Escravo sujo e nu, sem teto, esfomeado,
no meu corpo há sinais flagrantes do que digo.
Livre, ao fundo nasci do belo golfo antigo,
onde reflete o Hibla o píncaro azulado.

Deixei meu lar feliz, eu! Se fores amigo,
ao mel de Siracusa e ao ninho embalsamado
pelo bando vernal de cisnes transportado,
procura essa que traz meu coração consigo.

De novo os olhos seus verei, de azul tão puro,
sorrindo ao sol natal que neles se reflete
sob o arco triunfal do supercílio escuro.

Ai, tem piedade, parte; e à meiga Cleariste
que vivo a ver, só para a ver, repete;
hás de saber quem é, porque está sempre triste.

(Tradução de  Melo Leitão)

SEGUINDO PETRARCA
                                                                 
Saíeis de uma igreja e, num gesto apiedado
as vossas nobres mãos abriram-se à pobreza;
à sombra do portal vossa clara beleza
mostrava o ouro dos céus ao mendigo extasiado!

E quando, humilde como um cortesão curvado,
eu vos saudei com toda a graça e gentileza,
puxastes a mantilha aos olhos, com presteza,
desviando-vos de mim, com ar de desagrado.

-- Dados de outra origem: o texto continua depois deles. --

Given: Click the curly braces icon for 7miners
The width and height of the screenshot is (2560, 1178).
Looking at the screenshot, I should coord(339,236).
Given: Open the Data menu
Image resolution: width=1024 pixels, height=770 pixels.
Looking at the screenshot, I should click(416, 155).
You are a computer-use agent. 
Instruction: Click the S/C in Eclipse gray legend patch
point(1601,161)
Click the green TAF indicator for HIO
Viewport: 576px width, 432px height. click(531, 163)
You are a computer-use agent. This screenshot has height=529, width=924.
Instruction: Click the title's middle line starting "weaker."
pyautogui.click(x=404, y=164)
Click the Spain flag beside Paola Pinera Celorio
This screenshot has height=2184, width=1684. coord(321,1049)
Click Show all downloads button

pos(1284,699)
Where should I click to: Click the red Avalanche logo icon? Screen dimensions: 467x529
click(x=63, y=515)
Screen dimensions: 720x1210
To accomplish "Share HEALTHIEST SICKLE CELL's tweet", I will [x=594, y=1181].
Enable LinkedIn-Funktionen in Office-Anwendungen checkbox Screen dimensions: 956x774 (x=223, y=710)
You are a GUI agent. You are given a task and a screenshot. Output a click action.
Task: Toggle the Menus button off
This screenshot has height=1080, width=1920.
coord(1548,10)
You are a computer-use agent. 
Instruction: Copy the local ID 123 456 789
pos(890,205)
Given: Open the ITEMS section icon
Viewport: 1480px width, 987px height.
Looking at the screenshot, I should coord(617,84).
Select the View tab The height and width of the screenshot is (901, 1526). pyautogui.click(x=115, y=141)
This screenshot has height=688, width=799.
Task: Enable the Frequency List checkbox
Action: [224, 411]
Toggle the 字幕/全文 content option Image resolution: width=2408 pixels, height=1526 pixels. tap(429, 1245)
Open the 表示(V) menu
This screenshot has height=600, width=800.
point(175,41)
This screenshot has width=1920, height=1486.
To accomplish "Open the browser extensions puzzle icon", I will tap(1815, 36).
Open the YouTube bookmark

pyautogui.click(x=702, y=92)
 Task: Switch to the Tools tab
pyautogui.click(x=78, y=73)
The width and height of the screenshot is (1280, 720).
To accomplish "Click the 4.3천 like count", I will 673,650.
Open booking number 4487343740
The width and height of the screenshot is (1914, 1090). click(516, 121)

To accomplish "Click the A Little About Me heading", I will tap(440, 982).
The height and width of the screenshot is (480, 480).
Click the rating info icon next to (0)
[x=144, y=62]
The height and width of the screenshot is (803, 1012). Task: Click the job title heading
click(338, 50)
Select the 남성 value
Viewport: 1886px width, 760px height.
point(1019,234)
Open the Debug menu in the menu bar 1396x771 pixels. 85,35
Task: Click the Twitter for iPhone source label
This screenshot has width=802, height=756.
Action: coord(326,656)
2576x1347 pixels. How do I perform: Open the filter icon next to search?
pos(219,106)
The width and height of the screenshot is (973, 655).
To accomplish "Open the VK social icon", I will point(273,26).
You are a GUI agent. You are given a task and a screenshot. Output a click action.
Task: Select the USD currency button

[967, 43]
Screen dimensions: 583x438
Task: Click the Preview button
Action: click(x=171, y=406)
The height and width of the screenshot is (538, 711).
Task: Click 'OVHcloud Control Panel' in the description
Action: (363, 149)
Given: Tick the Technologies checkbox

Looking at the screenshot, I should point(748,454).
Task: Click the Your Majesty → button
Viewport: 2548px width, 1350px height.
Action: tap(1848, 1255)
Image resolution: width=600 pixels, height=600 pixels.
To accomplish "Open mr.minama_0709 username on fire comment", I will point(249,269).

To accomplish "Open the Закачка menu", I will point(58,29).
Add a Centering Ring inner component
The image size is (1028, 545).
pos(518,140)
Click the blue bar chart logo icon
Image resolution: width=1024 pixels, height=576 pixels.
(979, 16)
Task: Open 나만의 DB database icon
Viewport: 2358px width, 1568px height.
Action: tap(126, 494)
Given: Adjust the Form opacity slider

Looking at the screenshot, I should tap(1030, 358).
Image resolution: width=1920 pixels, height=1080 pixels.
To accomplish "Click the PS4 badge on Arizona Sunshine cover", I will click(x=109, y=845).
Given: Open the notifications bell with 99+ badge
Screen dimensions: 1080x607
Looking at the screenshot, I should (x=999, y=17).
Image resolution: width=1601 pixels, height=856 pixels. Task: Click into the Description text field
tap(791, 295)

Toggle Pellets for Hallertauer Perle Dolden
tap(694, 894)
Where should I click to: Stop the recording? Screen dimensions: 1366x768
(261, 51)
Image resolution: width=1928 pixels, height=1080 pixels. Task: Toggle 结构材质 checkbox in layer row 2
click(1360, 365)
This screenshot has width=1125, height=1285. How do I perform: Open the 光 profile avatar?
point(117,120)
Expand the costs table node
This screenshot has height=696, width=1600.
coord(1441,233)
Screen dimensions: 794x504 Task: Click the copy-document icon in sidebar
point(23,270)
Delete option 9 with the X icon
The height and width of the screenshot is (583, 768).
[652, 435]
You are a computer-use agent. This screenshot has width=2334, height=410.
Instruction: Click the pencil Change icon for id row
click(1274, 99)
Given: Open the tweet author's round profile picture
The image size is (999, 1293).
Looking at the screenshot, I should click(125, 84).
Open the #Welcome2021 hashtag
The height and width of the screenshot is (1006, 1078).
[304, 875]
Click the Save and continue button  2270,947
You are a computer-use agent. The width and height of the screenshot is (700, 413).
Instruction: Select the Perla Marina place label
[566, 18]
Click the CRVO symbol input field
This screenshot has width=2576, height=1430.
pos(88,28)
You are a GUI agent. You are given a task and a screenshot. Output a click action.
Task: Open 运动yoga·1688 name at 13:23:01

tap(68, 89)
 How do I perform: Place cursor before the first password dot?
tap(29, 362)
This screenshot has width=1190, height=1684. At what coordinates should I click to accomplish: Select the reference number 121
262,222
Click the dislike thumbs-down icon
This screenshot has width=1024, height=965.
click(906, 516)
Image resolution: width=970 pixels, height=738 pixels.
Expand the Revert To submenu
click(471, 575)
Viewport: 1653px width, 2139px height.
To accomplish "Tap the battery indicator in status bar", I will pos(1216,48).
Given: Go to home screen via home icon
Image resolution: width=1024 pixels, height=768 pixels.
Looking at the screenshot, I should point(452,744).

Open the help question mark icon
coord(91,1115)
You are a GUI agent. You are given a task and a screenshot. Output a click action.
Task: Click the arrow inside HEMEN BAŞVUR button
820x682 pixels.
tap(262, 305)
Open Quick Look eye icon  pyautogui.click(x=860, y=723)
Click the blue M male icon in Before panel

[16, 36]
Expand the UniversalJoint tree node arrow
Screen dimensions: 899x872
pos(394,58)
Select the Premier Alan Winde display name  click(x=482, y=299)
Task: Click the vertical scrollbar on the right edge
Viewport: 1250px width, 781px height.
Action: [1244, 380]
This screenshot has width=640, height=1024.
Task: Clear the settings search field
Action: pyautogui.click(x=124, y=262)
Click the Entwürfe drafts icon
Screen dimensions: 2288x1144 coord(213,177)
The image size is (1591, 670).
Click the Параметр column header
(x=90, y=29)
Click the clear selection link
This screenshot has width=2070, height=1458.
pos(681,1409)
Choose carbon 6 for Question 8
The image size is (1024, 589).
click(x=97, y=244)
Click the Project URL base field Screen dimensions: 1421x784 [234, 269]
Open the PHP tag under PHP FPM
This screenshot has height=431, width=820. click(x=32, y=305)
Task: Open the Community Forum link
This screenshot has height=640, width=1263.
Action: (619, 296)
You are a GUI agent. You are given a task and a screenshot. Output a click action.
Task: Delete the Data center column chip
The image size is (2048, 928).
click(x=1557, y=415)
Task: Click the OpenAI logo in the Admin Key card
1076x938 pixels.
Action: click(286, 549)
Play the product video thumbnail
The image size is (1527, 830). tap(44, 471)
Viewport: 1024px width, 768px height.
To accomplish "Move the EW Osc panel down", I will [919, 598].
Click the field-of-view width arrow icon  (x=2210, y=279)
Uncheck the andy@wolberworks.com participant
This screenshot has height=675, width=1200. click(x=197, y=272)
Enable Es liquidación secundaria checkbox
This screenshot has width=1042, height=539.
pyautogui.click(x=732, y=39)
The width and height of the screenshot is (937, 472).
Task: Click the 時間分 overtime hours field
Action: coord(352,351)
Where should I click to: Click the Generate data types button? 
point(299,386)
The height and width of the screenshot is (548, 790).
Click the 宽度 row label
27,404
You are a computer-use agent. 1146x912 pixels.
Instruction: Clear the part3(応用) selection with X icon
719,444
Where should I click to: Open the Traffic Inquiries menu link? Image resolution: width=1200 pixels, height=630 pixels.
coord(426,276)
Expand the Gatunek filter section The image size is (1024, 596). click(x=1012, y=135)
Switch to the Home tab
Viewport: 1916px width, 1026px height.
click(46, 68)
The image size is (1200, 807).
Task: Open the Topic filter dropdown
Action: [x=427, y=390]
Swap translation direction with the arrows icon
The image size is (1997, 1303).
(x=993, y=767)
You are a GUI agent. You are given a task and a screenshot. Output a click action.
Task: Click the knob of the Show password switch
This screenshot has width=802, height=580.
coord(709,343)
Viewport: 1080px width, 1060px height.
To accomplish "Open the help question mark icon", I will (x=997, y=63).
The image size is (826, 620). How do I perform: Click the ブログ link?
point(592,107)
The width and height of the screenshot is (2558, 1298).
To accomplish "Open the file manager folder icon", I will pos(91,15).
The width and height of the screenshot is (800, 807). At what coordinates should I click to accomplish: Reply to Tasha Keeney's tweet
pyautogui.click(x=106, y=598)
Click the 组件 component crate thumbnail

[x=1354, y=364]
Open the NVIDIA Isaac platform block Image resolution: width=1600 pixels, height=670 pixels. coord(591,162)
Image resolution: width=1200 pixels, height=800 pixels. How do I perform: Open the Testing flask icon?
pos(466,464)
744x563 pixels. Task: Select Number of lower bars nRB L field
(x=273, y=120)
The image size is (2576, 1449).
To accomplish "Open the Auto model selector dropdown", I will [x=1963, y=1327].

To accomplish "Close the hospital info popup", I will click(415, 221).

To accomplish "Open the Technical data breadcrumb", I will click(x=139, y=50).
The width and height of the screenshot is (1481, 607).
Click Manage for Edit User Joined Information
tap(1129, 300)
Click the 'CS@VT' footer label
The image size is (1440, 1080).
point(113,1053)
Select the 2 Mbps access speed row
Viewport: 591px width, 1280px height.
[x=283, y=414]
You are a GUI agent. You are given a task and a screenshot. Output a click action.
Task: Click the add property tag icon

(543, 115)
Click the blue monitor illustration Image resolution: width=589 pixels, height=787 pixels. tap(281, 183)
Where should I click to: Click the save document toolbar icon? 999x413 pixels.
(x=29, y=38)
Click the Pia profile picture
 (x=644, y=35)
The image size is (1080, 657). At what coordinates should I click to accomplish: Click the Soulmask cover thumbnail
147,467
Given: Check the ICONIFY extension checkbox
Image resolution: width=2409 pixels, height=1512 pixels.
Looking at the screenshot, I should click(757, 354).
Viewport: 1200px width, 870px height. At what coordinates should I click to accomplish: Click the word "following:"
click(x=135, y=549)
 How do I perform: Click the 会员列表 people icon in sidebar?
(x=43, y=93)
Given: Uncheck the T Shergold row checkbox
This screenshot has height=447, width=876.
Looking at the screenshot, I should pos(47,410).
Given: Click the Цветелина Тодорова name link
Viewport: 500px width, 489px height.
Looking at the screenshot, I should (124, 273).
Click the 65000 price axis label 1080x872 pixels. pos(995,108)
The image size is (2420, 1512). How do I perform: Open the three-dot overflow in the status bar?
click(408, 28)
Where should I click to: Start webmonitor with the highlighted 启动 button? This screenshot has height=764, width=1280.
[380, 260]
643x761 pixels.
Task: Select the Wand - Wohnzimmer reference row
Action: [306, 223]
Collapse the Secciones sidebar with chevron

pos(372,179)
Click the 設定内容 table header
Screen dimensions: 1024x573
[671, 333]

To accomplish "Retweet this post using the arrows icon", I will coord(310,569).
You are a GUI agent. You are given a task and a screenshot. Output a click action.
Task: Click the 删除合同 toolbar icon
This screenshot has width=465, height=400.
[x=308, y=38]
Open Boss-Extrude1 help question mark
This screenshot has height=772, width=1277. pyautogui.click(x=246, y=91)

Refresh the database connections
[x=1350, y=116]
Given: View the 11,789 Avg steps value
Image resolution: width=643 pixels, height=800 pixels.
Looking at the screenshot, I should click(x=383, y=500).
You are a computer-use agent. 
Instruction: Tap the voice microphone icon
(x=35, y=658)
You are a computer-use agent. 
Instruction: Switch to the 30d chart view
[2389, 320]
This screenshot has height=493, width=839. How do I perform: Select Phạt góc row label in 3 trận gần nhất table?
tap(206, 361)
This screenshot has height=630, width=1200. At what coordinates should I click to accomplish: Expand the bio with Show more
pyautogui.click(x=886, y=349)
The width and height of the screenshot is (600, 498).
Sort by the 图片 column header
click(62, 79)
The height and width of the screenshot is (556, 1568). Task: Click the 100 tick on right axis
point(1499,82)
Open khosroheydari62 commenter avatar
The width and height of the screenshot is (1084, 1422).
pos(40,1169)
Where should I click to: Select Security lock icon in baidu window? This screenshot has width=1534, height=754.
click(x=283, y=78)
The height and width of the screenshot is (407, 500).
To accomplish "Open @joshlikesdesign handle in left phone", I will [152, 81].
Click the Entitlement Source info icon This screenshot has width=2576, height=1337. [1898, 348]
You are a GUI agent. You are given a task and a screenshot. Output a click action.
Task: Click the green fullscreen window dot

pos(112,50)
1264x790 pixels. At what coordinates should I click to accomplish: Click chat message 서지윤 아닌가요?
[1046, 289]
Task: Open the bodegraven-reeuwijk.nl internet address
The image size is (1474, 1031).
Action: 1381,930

Mas, Amor, que domina o peito mais altivo,
- menos terna que linda - ah! não quis que uma graça
me não desse a piedade, um doce lenitivo! -

porque fostes tão lenta o véu baixando, oh bela!
Que entre os cílios passou um clarão como passa
dentre a folhagem negra o raio de uma estrela!

(Tradução de Álvaro Reis)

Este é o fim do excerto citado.